From: Youzhong Yang Sent: Thursday, February 09, 2017 9:55 AM To: samba-technical@lists.samba.org Subject: smbd enters infinite loop when trying to open an invalid symlink with O_CREAT Reproduction is simple: - On the server, create a symbolic link pointing to a nonexistent file - Use the following program on Windows to open the symlink: #include <stdio.h> #include <tchar.h> #include <windows.h> int _tmain(int argc, _TCHAR* argv[]) { HANDLE h; h = CreateFile(argv[1], GENERIC_READ | GENERIC_WRITE, FILE_SHARE_READ|FILE_SHARE_WRITE, NULL, CREATE_ALWAYS, 0, NULL); printf("hit <cr>\n"); getchar(); CloseHandle(h); return 0; } I believe fd_open_atomic() needs to handle the symlink case specifically.
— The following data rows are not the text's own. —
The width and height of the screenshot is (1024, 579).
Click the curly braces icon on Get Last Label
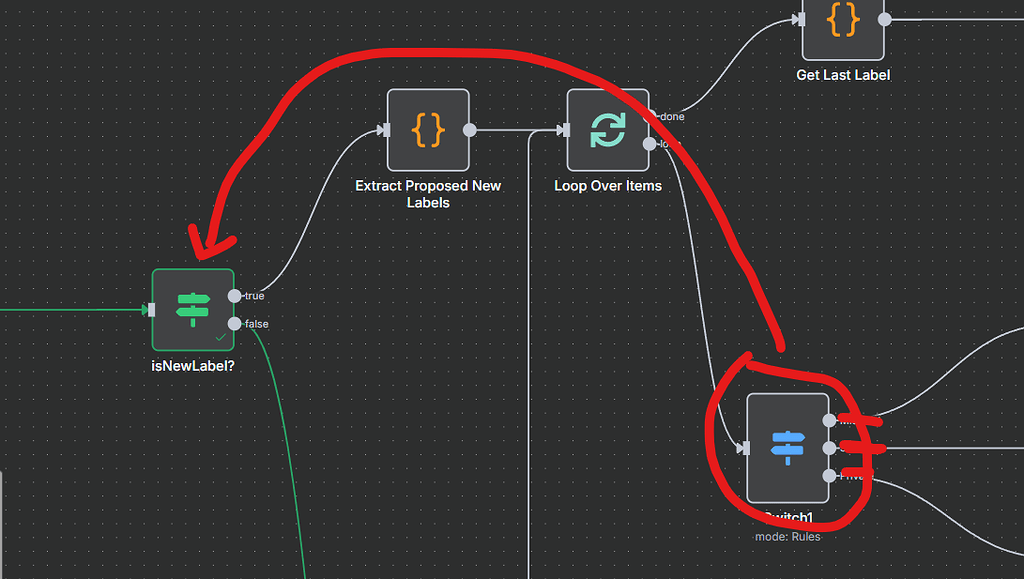[843, 17]
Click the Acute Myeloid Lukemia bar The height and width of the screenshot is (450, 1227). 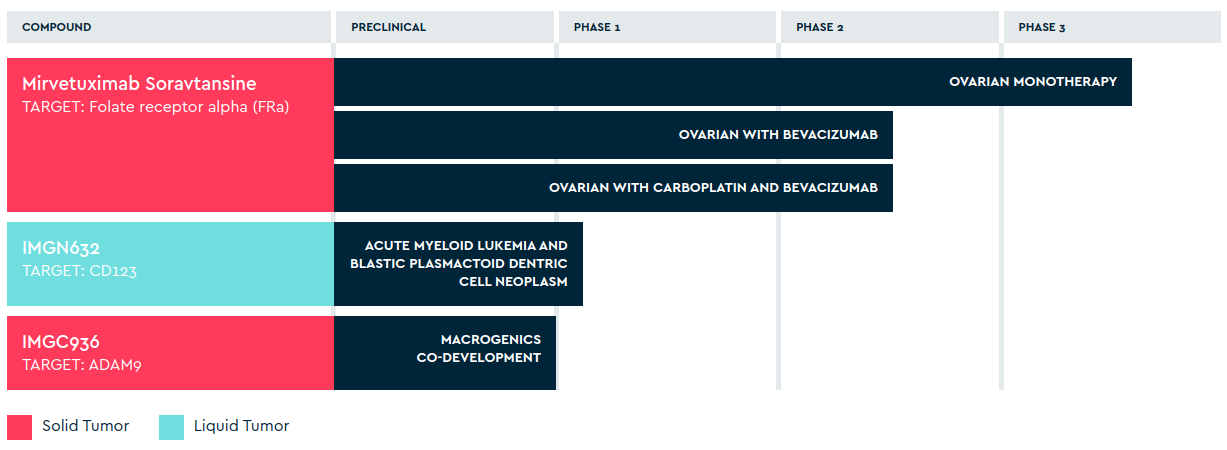tap(458, 264)
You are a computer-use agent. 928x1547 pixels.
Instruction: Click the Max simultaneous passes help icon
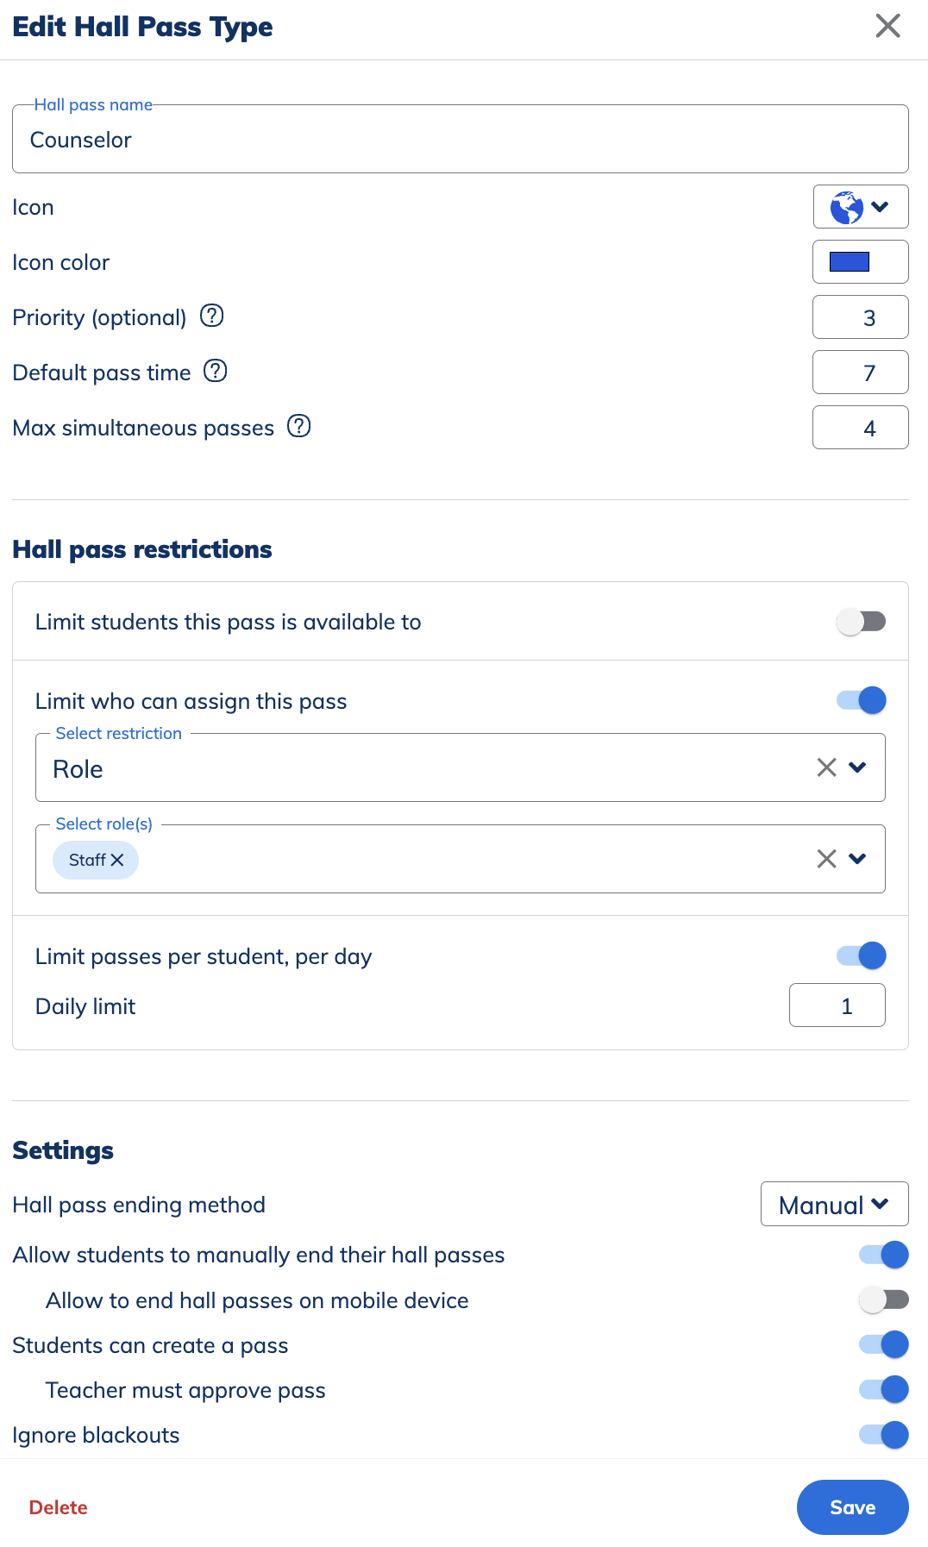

Please advise. Thanks, --Youzhong
Found and fixed the bug. Patch to follow. We'll also need a regression test case for this (also to follow). Jeremy.
Marking private until we decide if this is a security issue or not.
Created attachment 12925 [details] git-am fix for master Not complete - needs regression test case but I wanted to keep a record of the fix here.
Created attachment 12928 [details] Correct patch for master Includes regression test.
Opening back up, not a security bug I don't think.
Created attachment 12929 [details] Better comment and commit message.
Created attachment 12942 [details] Patch submitted to samba-technical
Created attachment 12946 [details] Pair programmed with Ralph.
Comment on attachment 12946 [details] Pair programmed with Ralph. Perfect!
Created attachment 12948 [details] git-am fix for 4.6.next, 4.5.next. Cherry-pick from master.
Created attachment 12949 [details] git-am fix for 4.4.next Cherry-pick from master. Doesn't include regression test (doesn't apply cleanly, not worth back-porting from master to 4.4.next only).
Reassigning to Karolin for inclusion in 4.4, 4.5 and 4.6.
(In reply to Ralph Böhme from comment #12) Pushed to autobuild-v4-{6,5,4}-test.
(In reply to Karolin Seeger from comment #13) Pushed to all branches. Closing out bug report. Thanks!
Hi The issue got CVE-2017-9461 assigned. Although probably minor, is there a reason it was not considered as security bug per se? According to downstream report at https://bugs.debian.org/864291 it could be used for a denial of service (high cpu usage, memory exhaustion).
(In reply to Salvatore Bonaccorso from comment #15) Just seemed too minor to log as a security fix. Just IMHO.